*** Supplied data ***

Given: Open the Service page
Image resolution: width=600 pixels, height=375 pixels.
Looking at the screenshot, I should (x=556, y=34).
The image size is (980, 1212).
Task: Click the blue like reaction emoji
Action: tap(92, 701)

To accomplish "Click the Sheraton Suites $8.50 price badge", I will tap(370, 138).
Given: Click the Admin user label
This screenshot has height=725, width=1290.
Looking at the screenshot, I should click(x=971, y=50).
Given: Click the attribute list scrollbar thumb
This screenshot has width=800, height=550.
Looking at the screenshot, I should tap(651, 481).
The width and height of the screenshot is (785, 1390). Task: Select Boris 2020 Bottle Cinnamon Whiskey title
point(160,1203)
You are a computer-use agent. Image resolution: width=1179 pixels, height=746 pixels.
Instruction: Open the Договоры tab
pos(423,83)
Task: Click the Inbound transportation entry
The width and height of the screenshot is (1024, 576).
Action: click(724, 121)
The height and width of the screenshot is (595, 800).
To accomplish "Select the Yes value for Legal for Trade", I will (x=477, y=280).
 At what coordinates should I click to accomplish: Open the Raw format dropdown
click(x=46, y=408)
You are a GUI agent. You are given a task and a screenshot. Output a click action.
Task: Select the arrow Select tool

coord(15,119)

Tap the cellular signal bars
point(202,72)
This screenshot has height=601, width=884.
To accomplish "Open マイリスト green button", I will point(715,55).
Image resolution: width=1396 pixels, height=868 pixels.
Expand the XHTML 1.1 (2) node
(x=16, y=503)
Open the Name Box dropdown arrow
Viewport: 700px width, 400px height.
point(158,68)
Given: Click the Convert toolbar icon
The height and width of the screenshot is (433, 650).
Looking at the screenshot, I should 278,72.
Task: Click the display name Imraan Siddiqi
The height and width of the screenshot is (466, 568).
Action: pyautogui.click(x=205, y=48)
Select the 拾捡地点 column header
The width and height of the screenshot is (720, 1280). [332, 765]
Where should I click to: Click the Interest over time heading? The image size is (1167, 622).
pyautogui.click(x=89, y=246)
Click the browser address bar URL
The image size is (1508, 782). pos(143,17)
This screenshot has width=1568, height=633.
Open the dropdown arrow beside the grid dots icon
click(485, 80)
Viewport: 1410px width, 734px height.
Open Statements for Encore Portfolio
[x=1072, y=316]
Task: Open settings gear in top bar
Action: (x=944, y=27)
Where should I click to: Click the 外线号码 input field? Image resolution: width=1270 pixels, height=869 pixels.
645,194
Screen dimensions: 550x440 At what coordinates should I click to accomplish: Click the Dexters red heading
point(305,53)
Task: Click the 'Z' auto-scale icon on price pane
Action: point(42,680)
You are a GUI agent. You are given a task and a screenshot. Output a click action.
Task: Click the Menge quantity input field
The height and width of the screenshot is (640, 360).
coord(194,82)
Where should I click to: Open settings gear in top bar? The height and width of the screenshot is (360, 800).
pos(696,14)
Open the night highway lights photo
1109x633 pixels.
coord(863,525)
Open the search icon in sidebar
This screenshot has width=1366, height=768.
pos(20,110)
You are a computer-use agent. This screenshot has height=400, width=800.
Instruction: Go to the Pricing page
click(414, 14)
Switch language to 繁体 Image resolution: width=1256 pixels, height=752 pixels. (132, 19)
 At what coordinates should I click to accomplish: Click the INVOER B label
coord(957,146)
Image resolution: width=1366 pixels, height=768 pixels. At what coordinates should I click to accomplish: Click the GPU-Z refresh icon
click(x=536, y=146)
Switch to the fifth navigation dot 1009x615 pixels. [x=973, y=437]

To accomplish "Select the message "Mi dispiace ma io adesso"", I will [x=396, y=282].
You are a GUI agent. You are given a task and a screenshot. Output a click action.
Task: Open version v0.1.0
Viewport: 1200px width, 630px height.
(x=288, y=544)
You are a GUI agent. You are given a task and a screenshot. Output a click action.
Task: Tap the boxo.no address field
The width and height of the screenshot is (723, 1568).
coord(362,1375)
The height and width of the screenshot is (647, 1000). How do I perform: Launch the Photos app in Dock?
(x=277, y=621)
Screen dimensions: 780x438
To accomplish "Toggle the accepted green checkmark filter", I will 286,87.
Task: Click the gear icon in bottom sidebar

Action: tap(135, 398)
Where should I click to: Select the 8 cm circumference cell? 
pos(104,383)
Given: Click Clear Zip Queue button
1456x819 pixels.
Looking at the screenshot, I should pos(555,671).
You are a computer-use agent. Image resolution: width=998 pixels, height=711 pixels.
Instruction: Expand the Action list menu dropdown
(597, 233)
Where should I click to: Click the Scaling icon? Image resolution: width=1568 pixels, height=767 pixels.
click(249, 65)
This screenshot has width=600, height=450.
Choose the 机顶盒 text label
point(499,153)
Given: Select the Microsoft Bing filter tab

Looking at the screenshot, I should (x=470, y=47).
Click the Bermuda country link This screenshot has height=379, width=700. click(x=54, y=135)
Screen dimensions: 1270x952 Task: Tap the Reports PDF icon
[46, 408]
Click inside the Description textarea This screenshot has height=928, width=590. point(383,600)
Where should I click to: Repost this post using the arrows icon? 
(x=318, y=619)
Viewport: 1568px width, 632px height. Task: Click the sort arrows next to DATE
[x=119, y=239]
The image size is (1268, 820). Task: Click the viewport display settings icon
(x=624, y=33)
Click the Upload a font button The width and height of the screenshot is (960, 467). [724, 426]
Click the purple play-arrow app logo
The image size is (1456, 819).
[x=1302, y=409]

*** End of Supplied data ***

Task directions — Word for word, transcribe each record.

Answer box —
Given: Open the Service page
Image resolution: width=600 pixels, height=375 pixels.
Looking at the screenshot, I should (x=556, y=34).
The image size is (980, 1212).
Task: Click the blue like reaction emoji
Action: tap(92, 701)

To accomplish "Click the Sheraton Suites $8.50 price badge", I will tap(370, 138).
Given: Click the Admin user label
This screenshot has height=725, width=1290.
Looking at the screenshot, I should click(x=971, y=50).
Given: Click the attribute list scrollbar thumb
This screenshot has width=800, height=550.
Looking at the screenshot, I should tap(651, 481).
The width and height of the screenshot is (785, 1390). Task: Select Boris 2020 Bottle Cinnamon Whiskey title
point(160,1203)
You are a computer-use agent. Image resolution: width=1179 pixels, height=746 pixels.
Instruction: Open the Договоры tab
pos(423,83)
Task: Click the Inbound transportation entry
The width and height of the screenshot is (1024, 576).
Action: click(724, 121)
The height and width of the screenshot is (595, 800).
To accomplish "Select the Yes value for Legal for Trade", I will (x=477, y=280).
 At what coordinates should I click to accomplish: Open the Raw format dropdown
click(x=46, y=408)
You are a GUI agent. You are given a task and a screenshot. Output a click action.
Task: Select the arrow Select tool

coord(15,119)

Tap the cellular signal bars
point(202,72)
This screenshot has height=601, width=884.
To accomplish "Open マイリスト green button", I will point(715,55).
Image resolution: width=1396 pixels, height=868 pixels.
Expand the XHTML 1.1 (2) node
(x=16, y=503)
Open the Name Box dropdown arrow
Viewport: 700px width, 400px height.
point(158,68)
Given: Click the Convert toolbar icon
The height and width of the screenshot is (433, 650).
Looking at the screenshot, I should 278,72.
Task: Click the display name Imraan Siddiqi
The height and width of the screenshot is (466, 568).
Action: pyautogui.click(x=205, y=48)
Select the 拾捡地点 column header
The width and height of the screenshot is (720, 1280). [332, 765]
Where should I click to: Click the Interest over time heading? The image size is (1167, 622).
pyautogui.click(x=89, y=246)
Click the browser address bar URL
The image size is (1508, 782). pos(143,17)
This screenshot has width=1568, height=633.
Open the dropdown arrow beside the grid dots icon
click(485, 80)
Viewport: 1410px width, 734px height.
Open Statements for Encore Portfolio
[x=1072, y=316]
Task: Open settings gear in top bar
Action: (x=944, y=27)
Where should I click to: Click the 外线号码 input field? Image resolution: width=1270 pixels, height=869 pixels.
645,194
Screen dimensions: 550x440 At what coordinates should I click to accomplish: Click the Dexters red heading
point(305,53)
Task: Click the 'Z' auto-scale icon on price pane
Action: point(42,680)
You are a GUI agent. You are given a task and a screenshot. Output a click action.
Task: Click the Menge quantity input field
The height and width of the screenshot is (640, 360).
coord(194,82)
Where should I click to: Open settings gear in top bar? The height and width of the screenshot is (360, 800).
pos(696,14)
Open the night highway lights photo
1109x633 pixels.
coord(863,525)
Open the search icon in sidebar
This screenshot has width=1366, height=768.
pos(20,110)
You are a computer-use agent. This screenshot has height=400, width=800.
Instruction: Go to the Pricing page
click(414, 14)
Switch language to 繁体 Image resolution: width=1256 pixels, height=752 pixels. (132, 19)
 At what coordinates should I click to accomplish: Click the INVOER B label
coord(957,146)
Image resolution: width=1366 pixels, height=768 pixels. At what coordinates should I click to accomplish: Click the GPU-Z refresh icon
click(x=536, y=146)
Switch to the fifth navigation dot 1009x615 pixels. [x=973, y=437]

To accomplish "Select the message "Mi dispiace ma io adesso"", I will [x=396, y=282].
You are a GUI agent. You are given a task and a screenshot. Output a click action.
Task: Open version v0.1.0
Viewport: 1200px width, 630px height.
(x=288, y=544)
You are a GUI agent. You are given a task and a screenshot. Output a click action.
Task: Tap the boxo.no address field
The width and height of the screenshot is (723, 1568).
coord(362,1375)
The height and width of the screenshot is (647, 1000). How do I perform: Launch the Photos app in Dock?
(x=277, y=621)
Screen dimensions: 780x438
To accomplish "Toggle the accepted green checkmark filter", I will 286,87.
Task: Click the gear icon in bottom sidebar

Action: tap(135, 398)
Where should I click to: Select the 8 cm circumference cell? 
pos(104,383)
Given: Click Clear Zip Queue button
1456x819 pixels.
Looking at the screenshot, I should pos(555,671).
You are a computer-use agent. Image resolution: width=998 pixels, height=711 pixels.
Instruction: Expand the Action list menu dropdown
(597, 233)
Where should I click to: Click the Scaling icon? Image resolution: width=1568 pixels, height=767 pixels.
click(249, 65)
This screenshot has width=600, height=450.
Choose the 机顶盒 text label
point(499,153)
Given: Select the Microsoft Bing filter tab

Looking at the screenshot, I should (x=470, y=47).
Click the Bermuda country link This screenshot has height=379, width=700. click(x=54, y=135)
Screen dimensions: 1270x952 Task: Tap the Reports PDF icon
[46, 408]
Click inside the Description textarea This screenshot has height=928, width=590. point(383,600)
Where should I click to: Repost this post using the arrows icon? 
(x=318, y=619)
Viewport: 1568px width, 632px height. Task: Click the sort arrows next to DATE
[x=119, y=239]
The image size is (1268, 820). Task: Click the viewport display settings icon
(x=624, y=33)
Click the Upload a font button The width and height of the screenshot is (960, 467). [724, 426]
Click the purple play-arrow app logo
The image size is (1456, 819).
[x=1302, y=409]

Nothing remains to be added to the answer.